> _Material for this exercise_:
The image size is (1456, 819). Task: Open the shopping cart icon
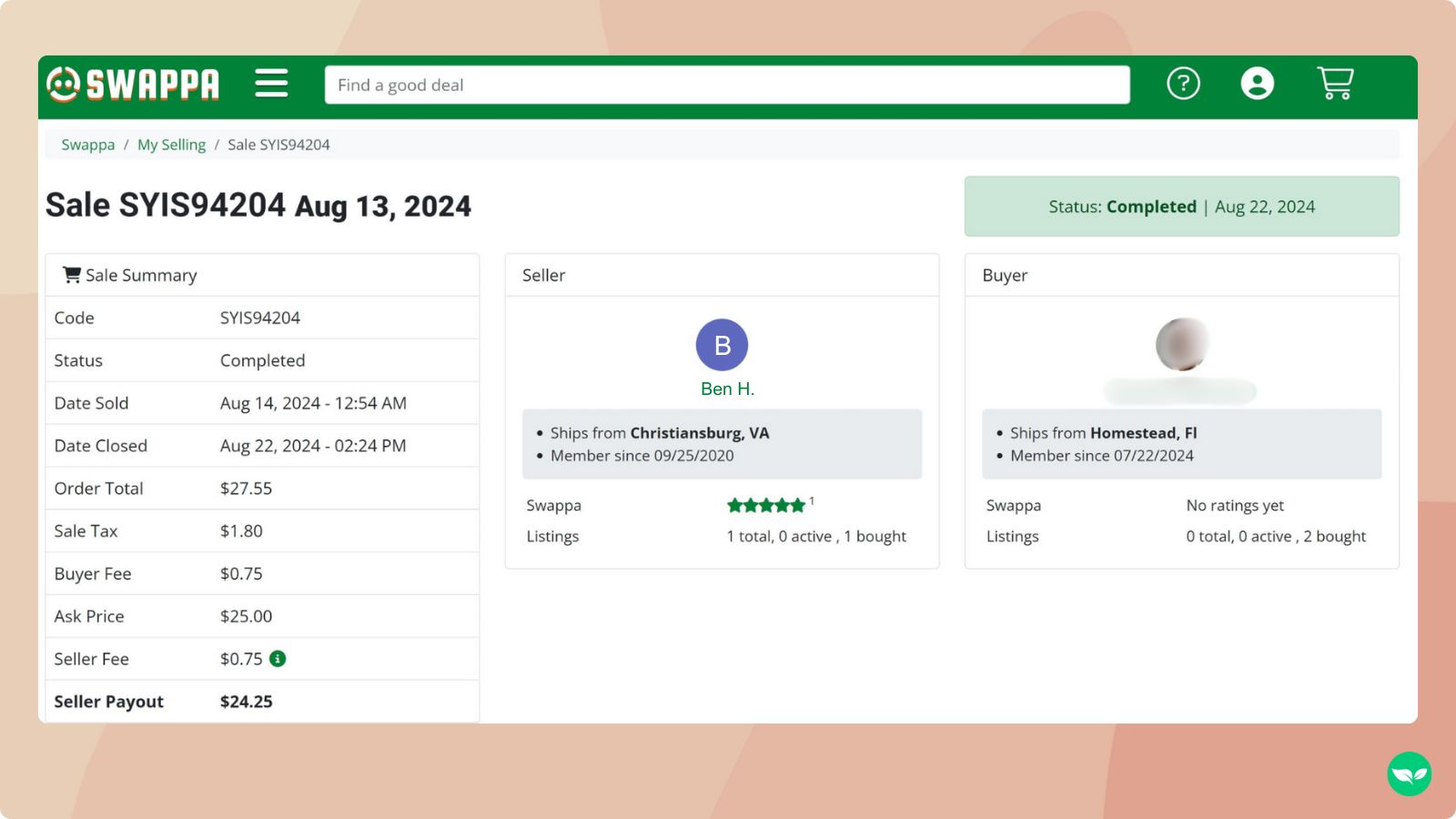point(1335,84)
==
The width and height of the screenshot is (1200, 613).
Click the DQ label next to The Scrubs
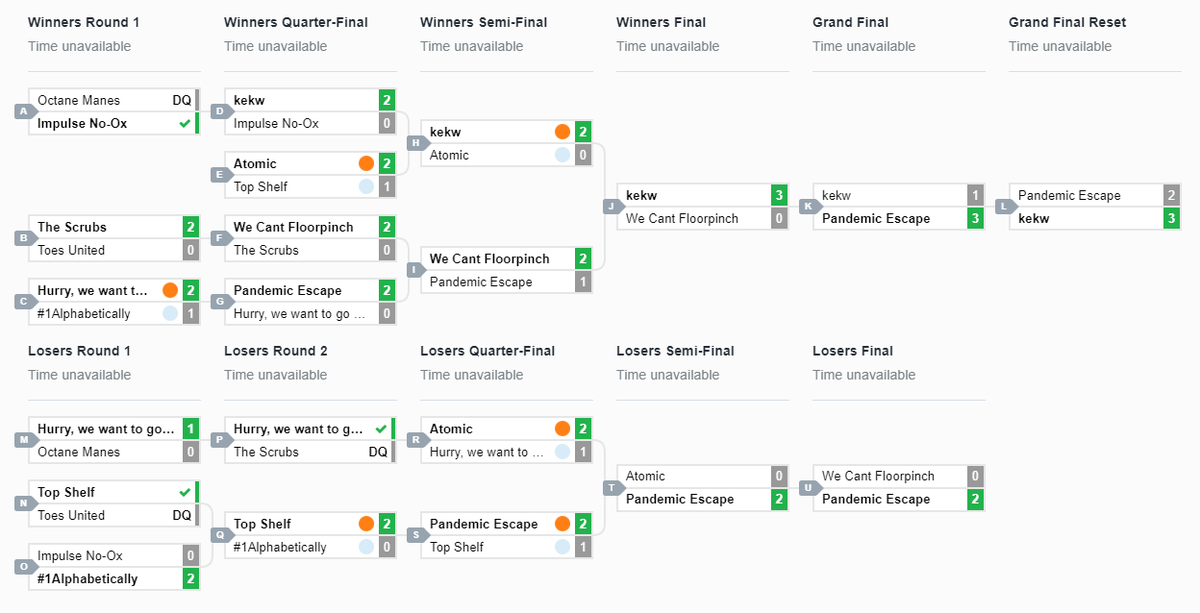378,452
* * *
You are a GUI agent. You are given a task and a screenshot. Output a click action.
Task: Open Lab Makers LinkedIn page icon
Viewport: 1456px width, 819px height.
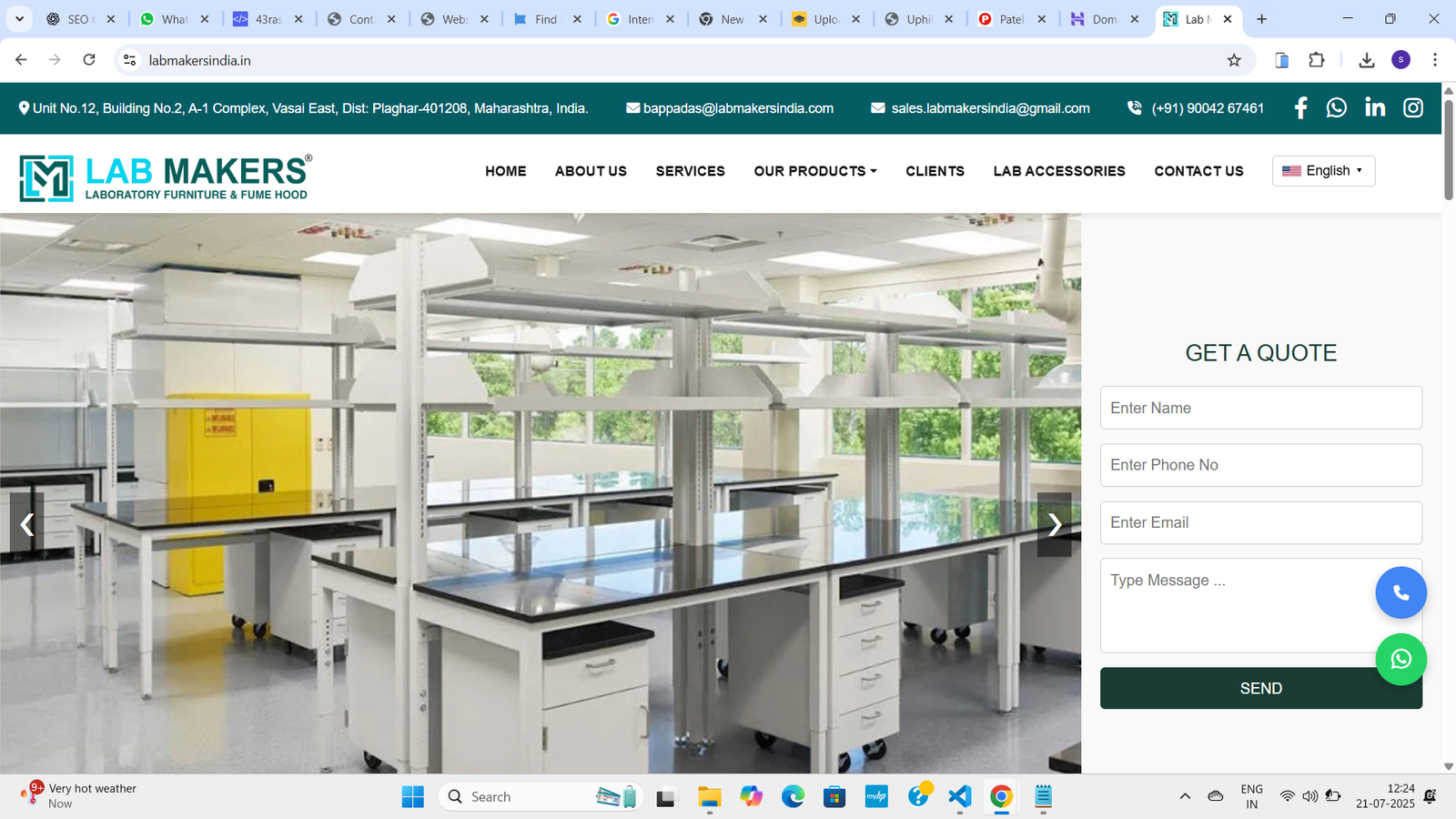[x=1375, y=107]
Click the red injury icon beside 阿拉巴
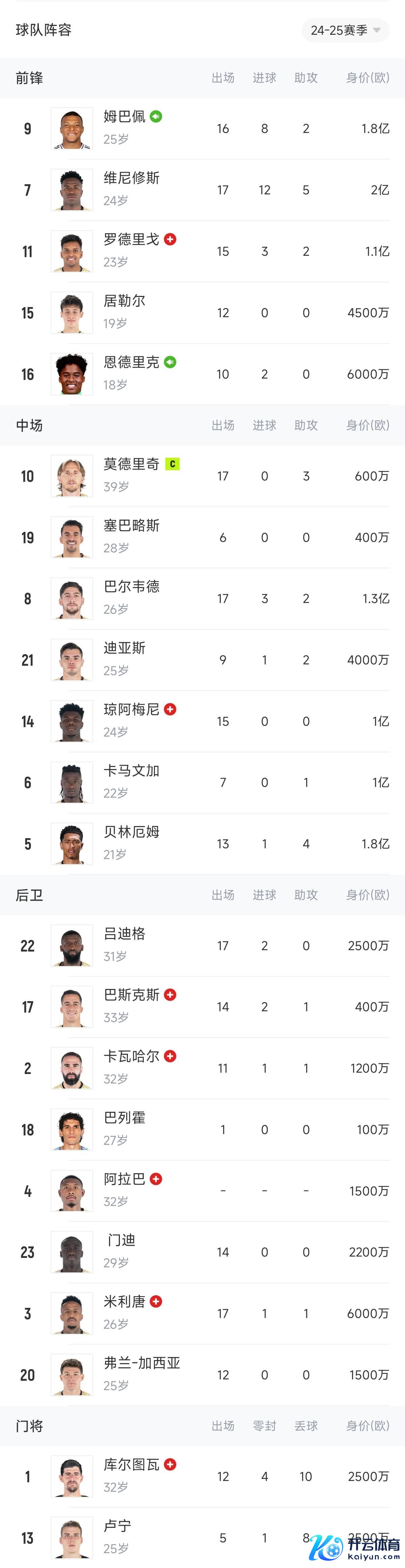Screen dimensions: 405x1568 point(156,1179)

> _The exercise_: Repeat the items word for word, starting with the line containing "You are a GUI" and going on through the line containing "Screen dimensions: 405x1568 point(156,1179)". Leave out the pictures.

> _Reply to the exercise_:
You are a GUI agent. You are given a task and a screenshot. Output a click action.
Task: Open Lab Makers LinkedIn page icon
Viewport: 1456px width, 819px height.
[x=1375, y=107]
Click the red injury icon beside 阿拉巴
Screen dimensions: 405x1568 point(156,1179)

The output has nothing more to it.